_Document excerpt_:
It’s not much of a quote.

From my quick perusal, those are some seriously weak parallels in the stories. Like, really weak.

If I was going to cry foul on that, I would argue further that the final draft is what counts because that’s what Star Wars actually is*, not early drafts.

*ignoring Greedo shoots first, etc.

S’true. it’s paraphrase.: “Look what you’ve done! I’m melting!” / “I’m melting, this is your fault!” It stands out, though, because in C-3PO’s context it doesn’t make a lot of literal sense. He is clearly in no danger of melting, and it’s hardly Artoo’s fault. (It is perfectly characteristic of the sort of comic dialogue you find between parallel peasant characters in The Hidden Fortress, of course.)

I don’t think that makes a lot of sense, if we’re talking about inspirations.

[Quote=Larr mudd]
I don’t think that makes a lot of sense, if we’re talking about inspirations.
[/QUOTE]

If you leave your inspiration on the editing room floor, I think it makes pretty obvious they didn’t inspired the end product. Even if you don’t agree that should make sense to you.

Thank you for replying. That is the explanation I was looking for.

I don’t think it’s fair to dismiss that Lucas was drawing on TWOO just because he changed something. I don’t think the argument was ever that Star Wars is exactly the same plot.

It’s two quotes that both use the words “I’m melting.” The more you look at the resemblance, the less resemblance there is. “Look what you’ve done” and “This is your fault” don’t even mean the same thing; if the Witch had said “this is your fault,” we’d remember it as a really moronic line. If it’s an homage, it’s weak and kind of bizarre. And it’s R2D2’s fault because he thinks everything about their involvement in the story is R2D2’s fault.

_Written task A_: Translate this sentence from the forum discussion about Star Wars into Spanish: "He is clearly in no danger of melting, and it's hardly Artoo's fault."
_Written task B_: Write the next post in the forum discussion about Star Wars, picking up after its final sentence.
The material that follows has nothing to do with the forum discussion about Star Wars.

_Entries supplied_:
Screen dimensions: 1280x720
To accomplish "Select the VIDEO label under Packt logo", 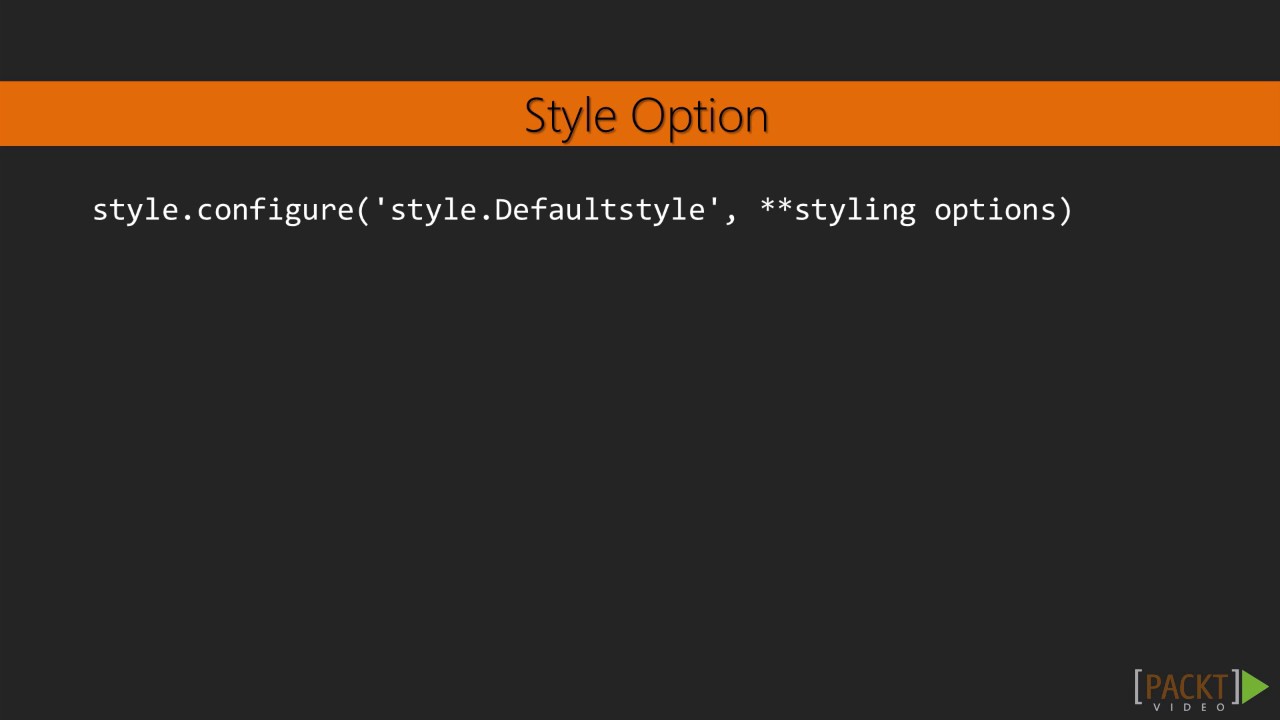I will 1190,708.
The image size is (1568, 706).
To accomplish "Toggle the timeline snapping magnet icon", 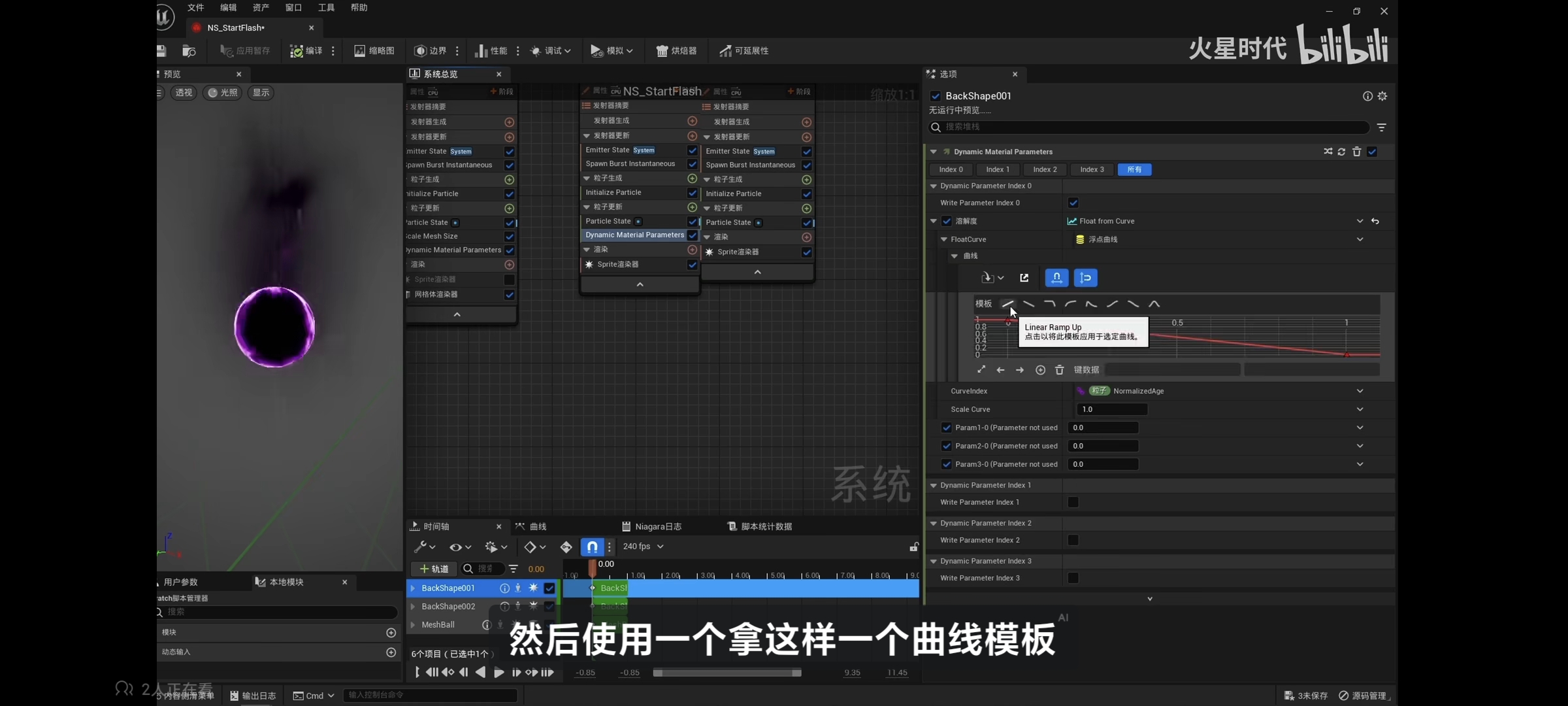I will pos(591,546).
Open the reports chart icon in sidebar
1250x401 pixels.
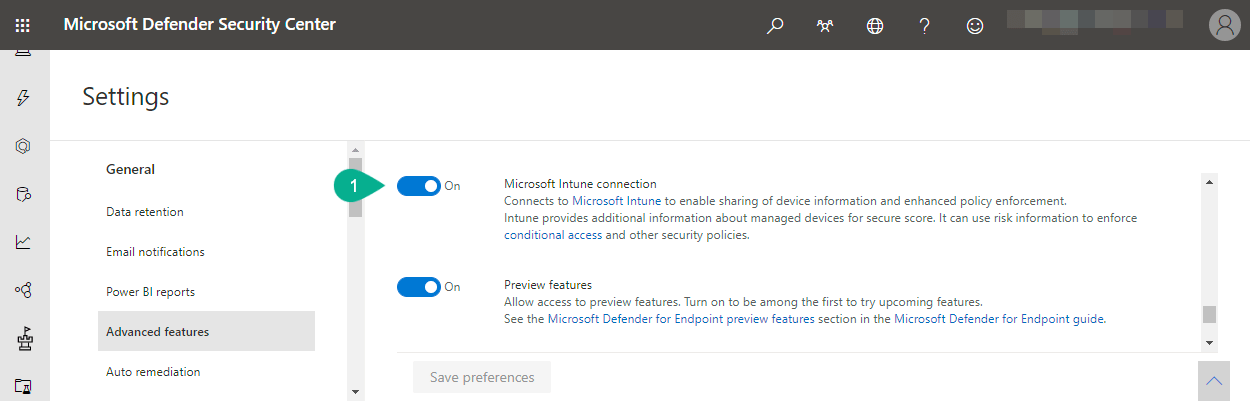tap(23, 241)
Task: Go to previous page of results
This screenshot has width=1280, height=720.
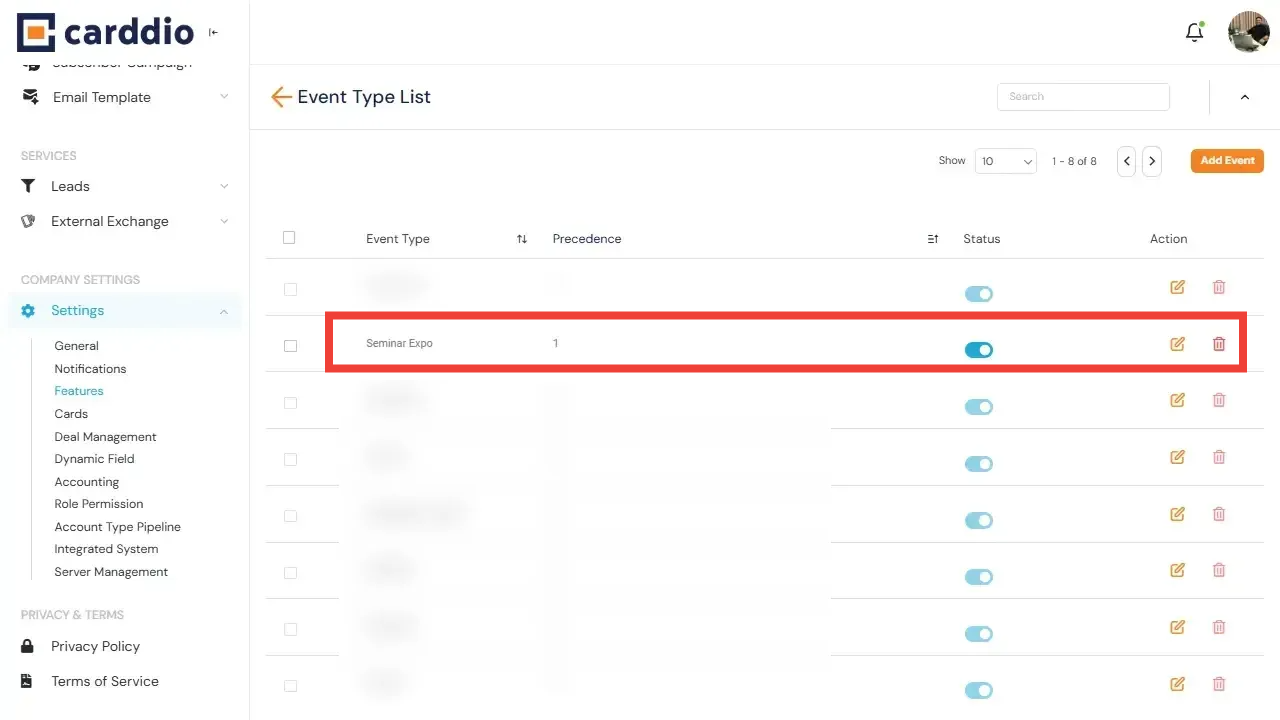Action: coord(1127,161)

_Response A_: Claramente no corre ningún peligro de derretirse, y difícilmente es culpa de Artoo.

_Response B_:
They have the barest of similarities though. Did you read those links above? One of them tries to show a parallel between brave smuggler Chewbacca and the Cowardly Lion; the wise old teacher Obi wan with end of the quest fraudulent Wizard. Seriously, wtf?

Wouldn’t Obi Wan and Glinda be a better comparison? That’s not exactly a one-to-one correspondence either, of course.

Yes, a lot of those were very bad stretches. I was pretty dismissive of the idea until Larry Mudd’s posts. He makes a reasonable case for elements of inspiration/homage.

Though the “I’m melting” one seems thin.

For anyone who has seen The Guns of Navarone, the “take out guards and wear their uniforms” happens at least three times in the film, and there are significant parallels (including the tense sequence where the magazine elevator going up and down but not quite actuating the boobytrap while the guns fire on the British task group parallel to Grand Moff Tarkin being told about the vulnerability in the thermal port while nearing Yavin) between those two films as well.

“Let’s blow this thing and go home” is direct from The Dam Busters and flying out of the sun to take out an opponent is from Twelve O’Clock High.

Parallels between The Wizard of Oz and Star Wars are pretty weak and coincidential except that both generally have an adventure treasure hunt plot and flying monkeys/stormtroopers led by a deformed evil leader with magical powers opposed by a pathological liar (Professor Marvel and Obi Wan Kenobi, respectively.)

Stranger

This thread is the first time I’ve ever heard about an Oz connection, and I was obsessed about Star Wars since I first saw it as a sixteen year-old on its release.

I think the theory is the bunk.

They share a common ancestry, there will be parallels. I spelled a few out myself in this thread. I could do the same thing connecting Almost Famous to Star Wars if I wanted. Any evidence that Oz inspired Lucas specifically is spurrious at best.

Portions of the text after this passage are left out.